The announcement was made by the Global Islamic Media Front, a media wing of Al Qaeda and its allied jihadist groups across the world.
The Al Qaeda online propaganda wing disseminated a statement on social media, declaring Musa, a close aide of slain militant commander Burhan Wani, as its leader in Kashmir.
"After the heroic martyrdom of Burhan Wani, the jihad in Kashmir has entered a stage of awakening. Firmly holding the flag of jihad in their hands, Muslims in Kashmir have committed to retaliate with gun every aggression by tyrant Indian invaders," the statement said.
It said jihad with the aid of Allah was the only way to "liberate Kashmir".
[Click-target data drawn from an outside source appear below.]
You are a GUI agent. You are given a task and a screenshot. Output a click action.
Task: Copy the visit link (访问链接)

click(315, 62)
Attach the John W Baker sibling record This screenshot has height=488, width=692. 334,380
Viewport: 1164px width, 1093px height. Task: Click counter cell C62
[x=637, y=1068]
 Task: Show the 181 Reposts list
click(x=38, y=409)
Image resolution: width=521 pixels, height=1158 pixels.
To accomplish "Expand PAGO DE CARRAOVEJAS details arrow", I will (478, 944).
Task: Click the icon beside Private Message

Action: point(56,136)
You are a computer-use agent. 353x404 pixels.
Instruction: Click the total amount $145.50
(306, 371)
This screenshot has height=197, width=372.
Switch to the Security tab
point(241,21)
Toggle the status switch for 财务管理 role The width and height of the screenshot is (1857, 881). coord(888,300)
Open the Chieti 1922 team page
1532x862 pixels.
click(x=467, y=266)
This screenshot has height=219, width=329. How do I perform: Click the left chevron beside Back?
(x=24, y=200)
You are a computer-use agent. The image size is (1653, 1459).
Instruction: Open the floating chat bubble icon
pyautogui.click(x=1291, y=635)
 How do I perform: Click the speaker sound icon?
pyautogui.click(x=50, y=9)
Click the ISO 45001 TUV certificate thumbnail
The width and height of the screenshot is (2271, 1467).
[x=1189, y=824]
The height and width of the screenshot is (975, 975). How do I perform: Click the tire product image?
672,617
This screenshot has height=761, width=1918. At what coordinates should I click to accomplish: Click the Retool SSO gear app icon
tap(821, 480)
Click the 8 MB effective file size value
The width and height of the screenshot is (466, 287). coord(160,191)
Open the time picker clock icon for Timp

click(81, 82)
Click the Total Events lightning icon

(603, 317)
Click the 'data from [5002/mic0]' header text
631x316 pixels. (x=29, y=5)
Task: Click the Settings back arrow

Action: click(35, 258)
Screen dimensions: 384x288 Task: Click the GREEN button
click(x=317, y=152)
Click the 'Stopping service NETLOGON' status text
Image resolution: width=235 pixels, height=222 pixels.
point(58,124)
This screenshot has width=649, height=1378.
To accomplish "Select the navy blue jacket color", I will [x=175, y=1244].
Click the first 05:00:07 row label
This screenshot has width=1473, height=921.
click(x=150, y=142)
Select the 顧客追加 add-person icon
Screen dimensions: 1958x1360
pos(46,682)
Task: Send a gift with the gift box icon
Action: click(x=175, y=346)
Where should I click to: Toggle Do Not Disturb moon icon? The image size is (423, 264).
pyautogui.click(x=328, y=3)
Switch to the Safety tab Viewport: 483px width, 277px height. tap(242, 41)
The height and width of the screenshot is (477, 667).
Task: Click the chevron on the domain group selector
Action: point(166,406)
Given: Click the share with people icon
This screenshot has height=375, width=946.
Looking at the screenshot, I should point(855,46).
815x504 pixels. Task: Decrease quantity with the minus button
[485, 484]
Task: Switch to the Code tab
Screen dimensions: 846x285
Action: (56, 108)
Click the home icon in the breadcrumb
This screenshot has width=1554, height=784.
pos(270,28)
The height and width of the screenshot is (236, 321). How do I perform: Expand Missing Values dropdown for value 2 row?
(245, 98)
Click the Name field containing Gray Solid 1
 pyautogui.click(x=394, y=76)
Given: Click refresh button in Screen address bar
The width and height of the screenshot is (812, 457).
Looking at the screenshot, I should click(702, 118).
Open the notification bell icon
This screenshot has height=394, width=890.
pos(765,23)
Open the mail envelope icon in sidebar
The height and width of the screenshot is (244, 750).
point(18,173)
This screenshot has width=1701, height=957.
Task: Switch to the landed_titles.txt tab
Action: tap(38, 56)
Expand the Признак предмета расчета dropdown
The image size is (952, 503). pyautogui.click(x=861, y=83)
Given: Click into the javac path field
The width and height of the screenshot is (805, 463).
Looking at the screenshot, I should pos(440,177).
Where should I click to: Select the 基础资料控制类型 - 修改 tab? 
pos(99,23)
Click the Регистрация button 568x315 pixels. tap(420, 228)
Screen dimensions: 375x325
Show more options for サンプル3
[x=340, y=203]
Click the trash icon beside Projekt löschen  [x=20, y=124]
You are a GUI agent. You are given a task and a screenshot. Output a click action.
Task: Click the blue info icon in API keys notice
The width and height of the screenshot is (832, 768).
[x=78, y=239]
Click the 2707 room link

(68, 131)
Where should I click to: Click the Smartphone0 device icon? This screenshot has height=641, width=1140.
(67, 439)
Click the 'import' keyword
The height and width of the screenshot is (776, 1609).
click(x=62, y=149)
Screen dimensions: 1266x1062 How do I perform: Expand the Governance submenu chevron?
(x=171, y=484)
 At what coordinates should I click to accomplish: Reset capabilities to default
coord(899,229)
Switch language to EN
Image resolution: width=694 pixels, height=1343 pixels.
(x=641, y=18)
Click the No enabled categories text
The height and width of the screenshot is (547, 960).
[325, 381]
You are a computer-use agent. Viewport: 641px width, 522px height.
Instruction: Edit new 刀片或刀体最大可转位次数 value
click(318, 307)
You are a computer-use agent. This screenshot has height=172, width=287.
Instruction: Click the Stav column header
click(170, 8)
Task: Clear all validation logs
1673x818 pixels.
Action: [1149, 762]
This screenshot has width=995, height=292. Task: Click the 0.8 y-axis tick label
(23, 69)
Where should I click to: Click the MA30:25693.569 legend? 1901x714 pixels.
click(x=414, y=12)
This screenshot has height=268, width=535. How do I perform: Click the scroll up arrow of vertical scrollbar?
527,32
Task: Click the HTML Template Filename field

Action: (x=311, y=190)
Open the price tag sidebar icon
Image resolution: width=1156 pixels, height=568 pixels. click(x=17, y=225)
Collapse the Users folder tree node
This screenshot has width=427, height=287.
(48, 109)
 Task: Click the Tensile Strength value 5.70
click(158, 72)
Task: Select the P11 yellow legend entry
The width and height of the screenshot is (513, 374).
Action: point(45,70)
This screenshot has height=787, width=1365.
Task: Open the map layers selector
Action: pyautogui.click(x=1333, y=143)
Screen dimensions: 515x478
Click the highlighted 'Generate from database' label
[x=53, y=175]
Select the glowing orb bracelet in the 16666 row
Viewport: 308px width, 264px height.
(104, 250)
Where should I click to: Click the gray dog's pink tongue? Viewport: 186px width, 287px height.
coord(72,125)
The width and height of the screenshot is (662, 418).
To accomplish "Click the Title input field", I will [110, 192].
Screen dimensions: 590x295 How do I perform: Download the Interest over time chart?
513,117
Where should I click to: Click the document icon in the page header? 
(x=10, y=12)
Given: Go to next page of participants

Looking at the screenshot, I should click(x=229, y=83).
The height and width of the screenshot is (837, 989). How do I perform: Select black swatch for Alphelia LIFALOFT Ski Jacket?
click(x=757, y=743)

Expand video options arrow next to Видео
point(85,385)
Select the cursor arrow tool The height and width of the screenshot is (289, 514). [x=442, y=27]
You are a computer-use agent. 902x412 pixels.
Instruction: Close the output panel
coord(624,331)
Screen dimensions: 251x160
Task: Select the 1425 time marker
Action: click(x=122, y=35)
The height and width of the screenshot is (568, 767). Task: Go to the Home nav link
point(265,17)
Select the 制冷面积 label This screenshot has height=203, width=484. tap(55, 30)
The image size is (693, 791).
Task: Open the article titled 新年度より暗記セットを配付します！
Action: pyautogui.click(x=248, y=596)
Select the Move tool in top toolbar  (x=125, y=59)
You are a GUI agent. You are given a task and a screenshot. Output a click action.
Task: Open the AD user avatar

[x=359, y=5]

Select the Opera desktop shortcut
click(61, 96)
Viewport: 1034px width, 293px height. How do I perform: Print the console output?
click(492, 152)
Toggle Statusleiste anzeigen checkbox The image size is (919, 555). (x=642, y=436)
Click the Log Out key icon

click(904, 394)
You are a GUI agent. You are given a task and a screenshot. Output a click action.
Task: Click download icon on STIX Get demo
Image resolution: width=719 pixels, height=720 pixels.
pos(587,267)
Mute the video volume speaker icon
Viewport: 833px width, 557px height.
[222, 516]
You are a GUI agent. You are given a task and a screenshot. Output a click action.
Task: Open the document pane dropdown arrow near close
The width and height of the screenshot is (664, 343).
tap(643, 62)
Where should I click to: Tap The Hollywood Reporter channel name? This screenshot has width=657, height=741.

"For this goal, a new movement of jihad has been founded by the companions of Wani under the leadership of Zakir Musa," the statement said. The new Al Qaeda cell has been named Ansar Ghawzat-ul-Hind.
Though there have been speculations earlier that Al Qaeda was making inroads in Kashmir, this is the first official confirmation from the terror network about its presence in the state.
Earlier, a 2014 video had called on "brothers in Kashmir" to wage jihad against India.
Though political separatist leaders and militant commanders have been denying a link between Kashmir militancy and jihadi movements like Al Qaeda and Islamic State but Musa, who succeeded Wani after his July 2016 killing, in an April video message made his intentions clear.
Musa asked Kashmiris not to "fall for nationalism" as it was a sin in Islam.
"I see many people in Kashmir are engaged in a war of nationalism, which is forbidden in Islam. The fight in Jammu and Kashmir should not be for the sake of the state. It should be exclusively for Islam so that sharia is established here."
The 23-year-old militant also threatened to kill Hurriyat leaders if they spoke for nationalism and deny that the struggle in Kashmir was for the establishment of strict Islamic code.
The Hizbul Mujahideen, the largest group of local militants, condemned his statement saying they have nothing to do with his Islamist assertions.
Interestingly, Hizbul Mujahideen commander Syed Salahuddin, who is based in Pakistan, released a video statement on Wednesday urging Kashmiris "not to join any global jihadi movement".
"Some of our friends are playing in the hands of our enemy and trying to create divide between people and their leadership. Our movement is an indigenous movement. The freedom movement of Jammu and Kashmir has no worldwide agenda, no links with organisations like Islamic State or Al Qaeda.
"Such organisations have no role in Kashmir," Salahuddin said in a five-minute video clip.